• _EXTRAIT FOURNI_
____

Il remarque opportunément que la suppression de l’histoire en son temps dans la filière STI n’avait, elle, suscité aucun débat… d’universitaire de renom ou d’autres.

Sauver les filières d'élites ?

Autre argument des signataires de la pétition : l’histoire-géographie serait nécessaire à de plus en plus de candidats « à certaines formations supérieures de haut niveau ». Cette formulation assez obscure désigne-t-elle Sciences Po (voir le blog d’Emmanuel Davidenkoff ) ? Les classes prépas économiques ?

Ces filières de prestige ne représentent pourtant pas, en volume, les débouchés les plus importants des bacheliers scientifiques. Leur orientation entre 2000 et 2007 (derniers chiffres disponibles) montre ainsi que les poursuites d’études en classes prépas sont restées stables sur la période (20% d’entre eux). Ils désertent les sciences à l’université.

A l'inverse, ils se dirigent massivement et de plus en plus vers les facs de médecine (la proportion de bacheliers scientifiques s’y orientant est passée de 12% à 21%). Une discipline où l’histoire-géographie est pour le moins secondaire pour réussir.

Reste Sciences po dont les effectifs ont certes crû, mais restent marginaux sur l’ensemble des poursuites d’études. Richard Descoings , son bouillonnant directeur et artisan de la réforme du lycée, semble presque avoir anticipé la mise en place de la réforme, en changeant le concours d’entrée de son IEP en octobre 2009.

Ce dernier comprend désormais une épreuve à option, adaptée à chaque série du bac général. Dont une épreuve de mathématiques pour les scientifiques. Richard Descoings argumente d’ailleurs de l’utilité d’alléger de l’histoire-géographie la classe de Terminale S, à la fois pour sauver les filières universitaires en sciences et la série L (à lire sur son blog et dans une tribune du Monde daté du 10 décembre 2009).

____

• _CONSIGNES_
(a) Présentez sous forme de liste numérotée les lignes des entrées, en commençant à la première et en vous arrêtant après celle qui contient « Image resolution: width=622 ». Omettez les lignes vides.
(b) Rédigez la suite de l'extrait sur l'allègement de l'histoire-géographie en Terminale S, à partir de l'endroit où il s'arrête.
L'extrait et les entrées n'ont aucun lien entre eux.

[Entrées enregistrées]
____

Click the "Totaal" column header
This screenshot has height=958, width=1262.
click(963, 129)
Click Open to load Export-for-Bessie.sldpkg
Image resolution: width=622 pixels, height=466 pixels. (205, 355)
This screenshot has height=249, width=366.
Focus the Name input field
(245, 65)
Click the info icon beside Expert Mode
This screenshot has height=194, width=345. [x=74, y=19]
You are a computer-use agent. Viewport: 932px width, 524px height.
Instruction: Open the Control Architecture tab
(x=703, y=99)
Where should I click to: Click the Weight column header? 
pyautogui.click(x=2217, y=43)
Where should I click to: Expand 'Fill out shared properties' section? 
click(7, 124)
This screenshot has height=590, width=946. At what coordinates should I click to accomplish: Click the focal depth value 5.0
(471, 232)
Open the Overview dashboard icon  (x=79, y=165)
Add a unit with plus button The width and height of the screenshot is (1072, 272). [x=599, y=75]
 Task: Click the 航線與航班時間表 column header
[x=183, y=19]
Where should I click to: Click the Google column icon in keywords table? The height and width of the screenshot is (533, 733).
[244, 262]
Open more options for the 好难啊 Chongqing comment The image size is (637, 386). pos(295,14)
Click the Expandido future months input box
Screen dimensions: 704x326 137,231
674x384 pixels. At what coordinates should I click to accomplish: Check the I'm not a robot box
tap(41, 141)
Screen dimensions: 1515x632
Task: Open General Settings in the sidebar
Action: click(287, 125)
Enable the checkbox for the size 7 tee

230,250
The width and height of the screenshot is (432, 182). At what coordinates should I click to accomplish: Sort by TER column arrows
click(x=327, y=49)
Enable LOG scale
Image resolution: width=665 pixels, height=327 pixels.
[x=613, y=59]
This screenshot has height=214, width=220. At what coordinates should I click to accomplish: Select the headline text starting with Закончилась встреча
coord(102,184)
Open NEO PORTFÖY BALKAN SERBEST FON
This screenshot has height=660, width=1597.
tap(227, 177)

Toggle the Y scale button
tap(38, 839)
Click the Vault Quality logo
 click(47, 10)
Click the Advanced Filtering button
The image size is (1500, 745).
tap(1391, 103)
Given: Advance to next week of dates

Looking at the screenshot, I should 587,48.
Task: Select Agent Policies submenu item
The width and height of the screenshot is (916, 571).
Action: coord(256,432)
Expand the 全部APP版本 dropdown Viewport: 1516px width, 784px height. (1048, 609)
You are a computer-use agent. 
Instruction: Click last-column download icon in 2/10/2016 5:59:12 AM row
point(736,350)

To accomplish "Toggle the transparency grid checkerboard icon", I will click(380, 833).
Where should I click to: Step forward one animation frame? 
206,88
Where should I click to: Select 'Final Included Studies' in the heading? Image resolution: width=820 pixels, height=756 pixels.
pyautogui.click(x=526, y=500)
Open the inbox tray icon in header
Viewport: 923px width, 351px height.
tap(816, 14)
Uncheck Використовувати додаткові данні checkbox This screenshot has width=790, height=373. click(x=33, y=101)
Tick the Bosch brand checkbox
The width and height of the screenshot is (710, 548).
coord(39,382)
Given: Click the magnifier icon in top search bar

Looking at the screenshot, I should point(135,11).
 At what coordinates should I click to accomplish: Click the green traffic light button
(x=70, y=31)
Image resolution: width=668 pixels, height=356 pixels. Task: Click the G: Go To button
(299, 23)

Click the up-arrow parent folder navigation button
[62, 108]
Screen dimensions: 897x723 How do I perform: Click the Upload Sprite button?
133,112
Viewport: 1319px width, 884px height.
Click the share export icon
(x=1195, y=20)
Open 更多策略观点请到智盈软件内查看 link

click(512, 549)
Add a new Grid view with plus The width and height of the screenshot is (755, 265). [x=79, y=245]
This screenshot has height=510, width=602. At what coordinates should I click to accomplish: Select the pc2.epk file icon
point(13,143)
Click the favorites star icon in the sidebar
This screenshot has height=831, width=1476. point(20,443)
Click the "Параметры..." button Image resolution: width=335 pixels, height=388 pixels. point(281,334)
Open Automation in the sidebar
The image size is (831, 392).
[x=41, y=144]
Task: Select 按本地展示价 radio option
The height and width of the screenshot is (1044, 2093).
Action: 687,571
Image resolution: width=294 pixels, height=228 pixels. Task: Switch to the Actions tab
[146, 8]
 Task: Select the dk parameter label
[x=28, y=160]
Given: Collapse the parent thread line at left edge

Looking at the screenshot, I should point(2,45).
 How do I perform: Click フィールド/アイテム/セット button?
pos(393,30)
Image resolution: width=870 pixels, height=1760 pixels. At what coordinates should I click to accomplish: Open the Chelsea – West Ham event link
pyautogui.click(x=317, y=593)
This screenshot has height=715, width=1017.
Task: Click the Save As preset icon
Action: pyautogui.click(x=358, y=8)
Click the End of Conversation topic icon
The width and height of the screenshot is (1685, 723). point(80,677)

____

• _RÉPONSES_
(a)
1. Click the "Totaal" column header
2. This screenshot has height=958, width=1262.
3. click(963, 129)
4. Click Open to load Export-for-Bessie.sldpkg
5. Image resolution: width=622 pixels, height=466 pixels. (205, 355)

(b)
Au final, ce rééquilibrage entre séries ne se fera pas sans les filières du supérieur et un changement dans leur façon de « recruter » leurs candidats. « Il n’est pas logique que les classes prépas littéraires accueillent 25 % de terminale S, argumente Julien Maraval, contre les pétitionnaires. Nous sommes dans un système où l’on recrute les candidats supposés avoir le meilleur niveau et non ceux ayant les pré-requis nécessaires à la formation. La moitié des bacheliers ont un bac S : c’est le symptôme d’un dysfonctionnement ».

Une affaire politique ?

Alors pourquoi tant de beaux esprits s’enflamment-ils ? Serait-ce une manœuvre plus politique ? Par dépêches AFP interposées, deux des conseillers de Nicolas Sarkozy ont donné des avis divergents sur la question, le 8 décembre 2009.

Son conseiller spécial, Henri Guaino, voulait ainsi remettre la réforme de Luc Chatel en débat. Il a déclaré sur Europe 1 que "l'enseignement de l'histoire est quelque chose de très important. Nous ne devons pas fabriquer des scientifiques qui n'ont aucune culture humaniste et des littéraires qui n'ont aucune culture scientifique".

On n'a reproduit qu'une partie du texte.